(Records from a dataset)
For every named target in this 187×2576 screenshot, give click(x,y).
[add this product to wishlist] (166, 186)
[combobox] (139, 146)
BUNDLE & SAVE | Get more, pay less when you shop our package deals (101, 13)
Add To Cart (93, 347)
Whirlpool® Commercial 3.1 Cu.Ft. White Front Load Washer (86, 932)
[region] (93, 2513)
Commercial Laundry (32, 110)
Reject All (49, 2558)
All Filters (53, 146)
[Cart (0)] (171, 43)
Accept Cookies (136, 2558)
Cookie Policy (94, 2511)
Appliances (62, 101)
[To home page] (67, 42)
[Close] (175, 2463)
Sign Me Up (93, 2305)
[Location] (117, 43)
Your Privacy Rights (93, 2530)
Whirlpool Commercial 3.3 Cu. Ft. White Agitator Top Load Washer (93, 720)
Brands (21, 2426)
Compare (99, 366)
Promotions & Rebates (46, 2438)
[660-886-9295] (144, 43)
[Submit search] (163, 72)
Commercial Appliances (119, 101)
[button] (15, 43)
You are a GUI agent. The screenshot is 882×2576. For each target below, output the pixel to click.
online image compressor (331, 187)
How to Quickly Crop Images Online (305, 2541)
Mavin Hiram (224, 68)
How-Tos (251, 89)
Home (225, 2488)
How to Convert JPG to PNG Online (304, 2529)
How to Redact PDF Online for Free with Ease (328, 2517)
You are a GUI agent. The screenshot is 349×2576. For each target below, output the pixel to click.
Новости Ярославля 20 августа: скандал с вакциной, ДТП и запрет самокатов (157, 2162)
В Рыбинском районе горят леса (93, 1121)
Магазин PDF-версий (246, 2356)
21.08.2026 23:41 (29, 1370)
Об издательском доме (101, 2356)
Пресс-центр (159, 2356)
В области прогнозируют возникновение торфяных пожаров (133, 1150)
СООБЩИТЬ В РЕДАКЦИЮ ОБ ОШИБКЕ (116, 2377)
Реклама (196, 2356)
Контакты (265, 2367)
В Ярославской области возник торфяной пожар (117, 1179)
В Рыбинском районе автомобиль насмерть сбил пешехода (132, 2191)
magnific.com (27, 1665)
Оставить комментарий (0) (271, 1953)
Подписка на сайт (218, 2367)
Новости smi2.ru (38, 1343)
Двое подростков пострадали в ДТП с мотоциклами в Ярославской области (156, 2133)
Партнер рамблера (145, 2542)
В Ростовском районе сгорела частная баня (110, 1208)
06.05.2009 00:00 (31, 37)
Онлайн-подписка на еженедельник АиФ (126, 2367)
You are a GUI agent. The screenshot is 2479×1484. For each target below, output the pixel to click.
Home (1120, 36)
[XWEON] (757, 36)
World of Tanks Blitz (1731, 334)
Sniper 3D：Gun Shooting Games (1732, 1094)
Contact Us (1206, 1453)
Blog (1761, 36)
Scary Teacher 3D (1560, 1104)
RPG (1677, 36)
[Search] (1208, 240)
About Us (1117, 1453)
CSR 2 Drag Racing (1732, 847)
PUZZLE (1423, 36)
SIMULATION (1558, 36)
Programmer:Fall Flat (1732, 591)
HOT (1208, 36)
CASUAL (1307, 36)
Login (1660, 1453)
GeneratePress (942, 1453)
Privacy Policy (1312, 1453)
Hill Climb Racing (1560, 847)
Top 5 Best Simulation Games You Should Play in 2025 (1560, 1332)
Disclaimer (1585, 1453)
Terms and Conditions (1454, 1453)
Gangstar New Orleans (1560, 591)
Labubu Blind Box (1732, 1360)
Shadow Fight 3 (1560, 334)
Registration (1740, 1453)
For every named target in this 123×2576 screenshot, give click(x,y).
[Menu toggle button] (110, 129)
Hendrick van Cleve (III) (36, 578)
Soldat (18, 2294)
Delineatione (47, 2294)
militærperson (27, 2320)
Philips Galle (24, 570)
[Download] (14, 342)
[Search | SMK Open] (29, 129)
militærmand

How to complete this task:
The lines you need are those containing "target"; find them in the records and copy them.

Solution for this problem:
For every named target in this 187×2576 screenshot, give click(x,y).
You are a GUI agent. The screenshot is 882×2576. For each target below, output the pixel to click.
You are a GUI agent. The screenshot is 349×2576. For each target below, output the pixel to click.
You are a GUI agent. The screenshot is 2479×1484. For each target below, output the pixel to click.
For every named target in this 123×2576 screenshot, give click(x,y).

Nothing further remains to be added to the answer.